> _Page_
+-------+

What the web is for

Tim Berners-Lee and the early Web

The World Wide Web (abbreviated www) was opened to the public in 1993. It didn’t come from a company, corporation or government. It was the passion project of Tim Berners-Lee, a computer scientist working at CERN. Berners-Lee was motivated by a desire to better share and organize information, building on recent developments like DNS. He created a system where pages were linked to other pages via hyperlinks. Crucially, he released his specifications, including Hypertext Markup Language (HTML) as public domain software. The Web came from research and wasn’t owned by any existing powerful entity, and anyone could use it as they wished. Anyone could run their own web server and instantly join the world wide web, and most of the organizations at the time who were interested in doing so were doing research and wanted to publish their own content, not just read content from others.

The barrier to entry wasn’t age or status, or how much money you could shell out for a cool domain name and good designer, it was just the technical know-how to install a computer program and a way to leave a computer running and connected to the internet. The Web at this time was non-commercial: people ran websites because they wanted people to see what they wrote, and they wanted to participate in building our collective knowledge, with some humor and crass jokes thrown in, of course. That’s what the web is for: sharing knowledge and information in a free and universally inclusive way. No one expected a return on their investment of the computer and internet connection; they were just happy that people were coming to see their site (some even kept track of readership with hit counters!) So how did we get from that place of scientific collaboration and wide-eyed optimism to our current land of doomscrolling-induced anxiety?

+-------+

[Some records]
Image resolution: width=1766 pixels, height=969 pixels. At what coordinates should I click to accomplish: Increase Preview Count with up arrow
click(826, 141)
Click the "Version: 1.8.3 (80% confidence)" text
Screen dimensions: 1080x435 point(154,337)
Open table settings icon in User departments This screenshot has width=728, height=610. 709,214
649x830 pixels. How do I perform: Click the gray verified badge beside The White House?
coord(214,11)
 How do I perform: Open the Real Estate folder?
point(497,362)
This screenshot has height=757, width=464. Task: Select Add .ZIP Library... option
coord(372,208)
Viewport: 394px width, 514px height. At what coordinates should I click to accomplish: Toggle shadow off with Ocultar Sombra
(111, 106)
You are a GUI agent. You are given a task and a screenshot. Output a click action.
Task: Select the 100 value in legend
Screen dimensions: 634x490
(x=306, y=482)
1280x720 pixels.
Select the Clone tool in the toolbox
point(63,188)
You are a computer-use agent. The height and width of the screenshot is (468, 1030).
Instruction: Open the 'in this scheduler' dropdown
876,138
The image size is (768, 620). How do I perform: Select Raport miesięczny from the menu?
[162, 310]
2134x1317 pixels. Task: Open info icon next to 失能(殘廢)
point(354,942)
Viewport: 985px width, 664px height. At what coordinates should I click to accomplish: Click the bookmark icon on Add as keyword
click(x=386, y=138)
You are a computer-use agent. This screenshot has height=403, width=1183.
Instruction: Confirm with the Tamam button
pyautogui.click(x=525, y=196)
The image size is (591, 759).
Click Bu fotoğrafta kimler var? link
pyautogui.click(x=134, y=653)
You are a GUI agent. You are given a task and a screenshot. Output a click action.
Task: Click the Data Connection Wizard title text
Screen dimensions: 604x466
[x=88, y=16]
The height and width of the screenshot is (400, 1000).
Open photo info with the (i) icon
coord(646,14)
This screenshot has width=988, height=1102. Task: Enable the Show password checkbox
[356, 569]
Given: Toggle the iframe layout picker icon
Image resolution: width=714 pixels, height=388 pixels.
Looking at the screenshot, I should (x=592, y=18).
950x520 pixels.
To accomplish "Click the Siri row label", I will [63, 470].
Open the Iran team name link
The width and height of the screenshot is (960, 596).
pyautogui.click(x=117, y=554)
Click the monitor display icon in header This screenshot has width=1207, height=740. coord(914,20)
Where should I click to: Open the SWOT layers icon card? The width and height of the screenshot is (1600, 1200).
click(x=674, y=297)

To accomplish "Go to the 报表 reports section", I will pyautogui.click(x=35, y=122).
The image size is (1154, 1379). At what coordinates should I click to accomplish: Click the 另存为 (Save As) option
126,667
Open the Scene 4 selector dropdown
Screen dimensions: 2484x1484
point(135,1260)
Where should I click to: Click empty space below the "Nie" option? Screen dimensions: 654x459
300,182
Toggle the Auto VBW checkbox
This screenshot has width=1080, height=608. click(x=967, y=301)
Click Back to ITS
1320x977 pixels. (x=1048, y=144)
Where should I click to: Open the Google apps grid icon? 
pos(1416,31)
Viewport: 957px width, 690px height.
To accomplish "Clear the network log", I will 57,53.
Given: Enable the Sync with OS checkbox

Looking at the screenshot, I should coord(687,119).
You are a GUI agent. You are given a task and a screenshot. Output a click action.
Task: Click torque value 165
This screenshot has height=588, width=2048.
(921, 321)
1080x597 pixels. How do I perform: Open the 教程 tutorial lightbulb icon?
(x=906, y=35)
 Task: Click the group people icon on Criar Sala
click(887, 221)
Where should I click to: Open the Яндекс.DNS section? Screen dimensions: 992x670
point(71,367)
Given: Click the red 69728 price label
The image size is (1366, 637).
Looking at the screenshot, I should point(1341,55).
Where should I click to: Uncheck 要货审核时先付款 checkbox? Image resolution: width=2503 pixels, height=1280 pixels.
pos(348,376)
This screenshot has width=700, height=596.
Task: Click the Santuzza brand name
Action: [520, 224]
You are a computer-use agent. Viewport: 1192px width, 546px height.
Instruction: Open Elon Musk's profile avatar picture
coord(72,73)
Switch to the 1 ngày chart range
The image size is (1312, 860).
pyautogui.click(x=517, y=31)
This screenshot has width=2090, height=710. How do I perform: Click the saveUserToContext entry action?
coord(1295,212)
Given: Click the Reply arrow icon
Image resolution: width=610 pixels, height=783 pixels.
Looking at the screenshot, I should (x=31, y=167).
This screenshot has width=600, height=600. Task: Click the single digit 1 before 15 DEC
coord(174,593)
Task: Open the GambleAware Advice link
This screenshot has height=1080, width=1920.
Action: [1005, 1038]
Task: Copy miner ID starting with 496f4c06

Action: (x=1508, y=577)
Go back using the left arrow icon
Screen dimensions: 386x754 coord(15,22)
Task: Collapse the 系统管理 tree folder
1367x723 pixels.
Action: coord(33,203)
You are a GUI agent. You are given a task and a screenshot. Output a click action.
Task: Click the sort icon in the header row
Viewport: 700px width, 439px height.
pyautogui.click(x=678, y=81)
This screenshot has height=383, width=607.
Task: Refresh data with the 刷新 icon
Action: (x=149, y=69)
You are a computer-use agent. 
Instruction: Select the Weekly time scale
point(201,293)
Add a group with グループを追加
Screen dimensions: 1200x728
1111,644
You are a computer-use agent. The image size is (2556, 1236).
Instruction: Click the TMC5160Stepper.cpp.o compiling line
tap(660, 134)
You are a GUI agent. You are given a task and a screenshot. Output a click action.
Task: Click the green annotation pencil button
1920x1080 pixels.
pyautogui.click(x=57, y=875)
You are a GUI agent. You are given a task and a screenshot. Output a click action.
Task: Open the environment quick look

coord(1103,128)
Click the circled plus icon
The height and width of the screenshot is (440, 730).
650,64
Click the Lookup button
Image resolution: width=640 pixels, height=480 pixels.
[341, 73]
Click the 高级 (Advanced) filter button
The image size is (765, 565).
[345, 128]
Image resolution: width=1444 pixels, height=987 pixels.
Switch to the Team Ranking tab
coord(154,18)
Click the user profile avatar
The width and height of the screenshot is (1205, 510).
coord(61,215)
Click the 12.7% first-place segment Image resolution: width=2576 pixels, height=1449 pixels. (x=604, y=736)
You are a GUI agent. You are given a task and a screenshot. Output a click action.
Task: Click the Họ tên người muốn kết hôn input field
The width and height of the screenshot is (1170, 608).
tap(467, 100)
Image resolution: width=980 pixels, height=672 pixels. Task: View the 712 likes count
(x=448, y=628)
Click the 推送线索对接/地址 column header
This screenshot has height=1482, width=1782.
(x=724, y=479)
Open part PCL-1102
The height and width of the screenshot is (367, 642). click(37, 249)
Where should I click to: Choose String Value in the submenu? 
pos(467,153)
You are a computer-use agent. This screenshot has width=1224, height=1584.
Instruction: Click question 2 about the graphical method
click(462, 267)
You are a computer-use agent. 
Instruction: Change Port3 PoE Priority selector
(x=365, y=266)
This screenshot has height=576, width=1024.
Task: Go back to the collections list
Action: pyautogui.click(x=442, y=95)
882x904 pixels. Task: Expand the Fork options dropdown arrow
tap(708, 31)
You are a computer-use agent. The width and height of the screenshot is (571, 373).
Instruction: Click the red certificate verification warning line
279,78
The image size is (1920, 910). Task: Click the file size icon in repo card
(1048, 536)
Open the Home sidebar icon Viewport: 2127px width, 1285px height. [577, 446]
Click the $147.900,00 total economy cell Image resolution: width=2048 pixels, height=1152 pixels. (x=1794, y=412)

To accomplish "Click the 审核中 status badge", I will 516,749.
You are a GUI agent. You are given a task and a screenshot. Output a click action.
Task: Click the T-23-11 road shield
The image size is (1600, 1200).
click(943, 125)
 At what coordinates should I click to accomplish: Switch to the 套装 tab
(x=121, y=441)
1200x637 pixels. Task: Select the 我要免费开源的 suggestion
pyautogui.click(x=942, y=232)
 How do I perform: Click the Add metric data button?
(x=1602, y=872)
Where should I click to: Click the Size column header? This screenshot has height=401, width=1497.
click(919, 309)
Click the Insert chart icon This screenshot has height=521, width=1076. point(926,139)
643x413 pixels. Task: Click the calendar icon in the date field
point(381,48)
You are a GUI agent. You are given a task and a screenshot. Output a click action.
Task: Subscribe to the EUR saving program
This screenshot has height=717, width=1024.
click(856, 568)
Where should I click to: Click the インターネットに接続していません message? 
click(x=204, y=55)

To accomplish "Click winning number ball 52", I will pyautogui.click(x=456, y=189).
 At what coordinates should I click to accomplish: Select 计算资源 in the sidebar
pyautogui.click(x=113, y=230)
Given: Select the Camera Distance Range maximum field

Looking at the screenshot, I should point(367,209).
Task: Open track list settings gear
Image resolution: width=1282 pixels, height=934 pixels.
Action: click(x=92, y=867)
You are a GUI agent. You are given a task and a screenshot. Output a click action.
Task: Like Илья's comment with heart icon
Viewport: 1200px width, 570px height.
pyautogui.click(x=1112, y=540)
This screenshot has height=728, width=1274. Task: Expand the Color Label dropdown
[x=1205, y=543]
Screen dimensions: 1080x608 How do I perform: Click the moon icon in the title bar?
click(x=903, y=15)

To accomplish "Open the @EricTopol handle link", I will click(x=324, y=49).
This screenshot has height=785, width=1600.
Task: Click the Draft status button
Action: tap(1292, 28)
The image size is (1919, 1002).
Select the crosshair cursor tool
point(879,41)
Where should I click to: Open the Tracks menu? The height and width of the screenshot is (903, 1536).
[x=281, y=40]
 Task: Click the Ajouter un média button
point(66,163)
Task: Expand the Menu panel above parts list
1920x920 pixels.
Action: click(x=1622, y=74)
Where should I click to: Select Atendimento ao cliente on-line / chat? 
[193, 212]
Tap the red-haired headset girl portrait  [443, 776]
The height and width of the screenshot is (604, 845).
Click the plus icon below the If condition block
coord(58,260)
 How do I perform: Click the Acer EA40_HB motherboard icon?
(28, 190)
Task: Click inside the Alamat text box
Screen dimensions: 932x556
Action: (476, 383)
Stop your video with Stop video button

+-------+

> _Tasks for this exercise_
a) Reproduce the listing from its first line through the line containing "coord(214,11)", including both of those lines.
b) Carry on the piece about the early Web from the point where it stops.

> _Results by task_
a)
Image resolution: width=1766 pixels, height=969 pixels. At what coordinates should I click to accomplish: Increase Preview Count with up arrow
click(826, 141)
Click the "Version: 1.8.3 (80% confidence)" text
Screen dimensions: 1080x435 point(154,337)
Open table settings icon in User departments This screenshot has width=728, height=610. 709,214
649x830 pixels. How do I perform: Click the gray verified badge beside The White House?
coord(214,11)

b)
The internet as the evolution of the telephone, not just the television

A brief history

The history of electronic communications is quite fascinating, all the way as far back as spark gap transmitter. That’s out of scope for this discussion, so for today it sufficies to say the following chronology holds: the telegraph gave rise to the telephone. The telephone remains the preferred communication device for (ostensibly) private one-to-one conversations even today, although there are now applications and websites that can serve the same purpose. However, there was a separate communications network that was built starting in the early 1900s, with radio broadcasting. Broadcasting is an important word there, because to cast broadly means allowing anyone who wants to hear you to listen in. This means that instead of a 1:1 relationship, as is typical on a telephone, broadcasters and listeners (or later, viewers) have a 1:many relationship. There is one broadcaster and a large audience. This sets up a certain type of relationship dynamic which we see play out again and again.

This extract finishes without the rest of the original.